13 Mar, 2026 - 19:18

Il Var che non sarebbe piaciuto ad Artemio Franchi

Il Var che non sarebbe piaciuto ad Artemio Franchi

Italo Cucci, giornalista di lungo corso, dedica ad Artemio Franchi, il più grande dirigente del calcio italiano di tutti i tempi, un lungo e affettuoso articolo sul Guerin Sportivo. Scrive: “Ho appena riletto commosso la lettera aperta che indirizzai a Franchi dopo la sghignazzante telefonata recuperando in pieno lo spirito di Franchi il riformatore, Franchi il decisionista, Franchi il presidente dell'Uefa che un giorno affrontò il pari grado della Fifa, Joào Havelange, deciso a rivedere i Mondiali in favore dell'Africa dove contava i suoi grandi elettori, e gli espresse tutta la sua contrarietà. Alle insistenze del potentissimo brasiliano, Franchi lo mise a tacere con una audace minaccia: «E allora noi ci faremo un Mondiale europeo invitando Argentina, Brasile e Uruguay... Il meglio del calcio mondiale siamo noi». Con l'aria che tira sono sicuro che il potentissimo Artemio avrebbe impedito in qualche modo l'esclusione dell'Italia dal Mondiale del Qatar, magari ricordando come il Qatar ha ottenuto l'organizzazione del Mondiale... invernale. Gioco sporco? Ma c'è qualcosa di più sporco degli intrighi franco-svizzeri-arabi?”
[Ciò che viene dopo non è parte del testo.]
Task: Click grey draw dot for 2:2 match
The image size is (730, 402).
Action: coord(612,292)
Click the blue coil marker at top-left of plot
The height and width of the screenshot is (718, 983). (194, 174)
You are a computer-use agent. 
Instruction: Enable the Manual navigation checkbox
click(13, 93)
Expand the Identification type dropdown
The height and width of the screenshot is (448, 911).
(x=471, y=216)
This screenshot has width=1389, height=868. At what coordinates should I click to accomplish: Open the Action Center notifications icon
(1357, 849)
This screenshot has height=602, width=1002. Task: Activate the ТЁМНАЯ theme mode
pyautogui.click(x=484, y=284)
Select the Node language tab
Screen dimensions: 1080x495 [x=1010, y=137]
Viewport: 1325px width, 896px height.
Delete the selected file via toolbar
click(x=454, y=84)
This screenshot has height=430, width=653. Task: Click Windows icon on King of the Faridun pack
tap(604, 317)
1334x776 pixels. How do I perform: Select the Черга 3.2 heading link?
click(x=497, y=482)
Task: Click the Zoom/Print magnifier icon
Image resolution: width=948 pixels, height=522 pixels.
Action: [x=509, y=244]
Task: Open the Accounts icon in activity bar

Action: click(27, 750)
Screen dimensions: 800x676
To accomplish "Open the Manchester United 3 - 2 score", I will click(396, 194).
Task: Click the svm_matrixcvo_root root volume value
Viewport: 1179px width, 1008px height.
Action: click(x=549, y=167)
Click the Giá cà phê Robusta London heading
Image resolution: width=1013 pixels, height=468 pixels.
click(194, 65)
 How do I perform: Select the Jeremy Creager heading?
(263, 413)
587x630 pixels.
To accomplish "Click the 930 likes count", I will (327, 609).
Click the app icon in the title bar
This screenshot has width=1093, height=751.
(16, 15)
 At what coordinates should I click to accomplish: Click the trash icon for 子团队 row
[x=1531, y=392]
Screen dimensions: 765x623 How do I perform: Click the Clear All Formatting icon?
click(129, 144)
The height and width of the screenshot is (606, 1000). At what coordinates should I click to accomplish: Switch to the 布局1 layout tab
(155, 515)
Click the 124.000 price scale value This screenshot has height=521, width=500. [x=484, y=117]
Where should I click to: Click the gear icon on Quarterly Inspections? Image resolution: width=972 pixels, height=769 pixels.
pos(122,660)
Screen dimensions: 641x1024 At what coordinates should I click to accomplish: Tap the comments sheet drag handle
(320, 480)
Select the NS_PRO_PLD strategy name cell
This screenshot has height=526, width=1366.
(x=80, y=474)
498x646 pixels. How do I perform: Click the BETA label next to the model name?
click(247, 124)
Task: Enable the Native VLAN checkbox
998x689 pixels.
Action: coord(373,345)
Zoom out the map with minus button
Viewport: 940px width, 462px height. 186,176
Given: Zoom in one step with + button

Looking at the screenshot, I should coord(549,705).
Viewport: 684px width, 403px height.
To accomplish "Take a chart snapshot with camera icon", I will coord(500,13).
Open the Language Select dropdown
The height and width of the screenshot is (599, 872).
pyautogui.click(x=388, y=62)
Cucci ricorda il più grande dirigente del calcio italiano

Cucci, che conosceva bene Artemio, arbitro in gioventù, si chiede che cosa avrebbe pensato dell’introduzione del Var: “Franchi, nato arbitro e arbitro rimasto con orgoglio, avrebbe impedito la nascita della Var, oltraggio agli arbitri, alla giustizia, alla tradizione del calcio italiano che prima Vittorio Pozzo, l'Alpino vittorioso, e poi lui, il nuovo Granduca, hanno portato a livello planetario. Per una cosa chiamata Patria”. Franchi era uomo attento alle tradizioni ma anche alle novità. Chissà? Var no ma forse sì.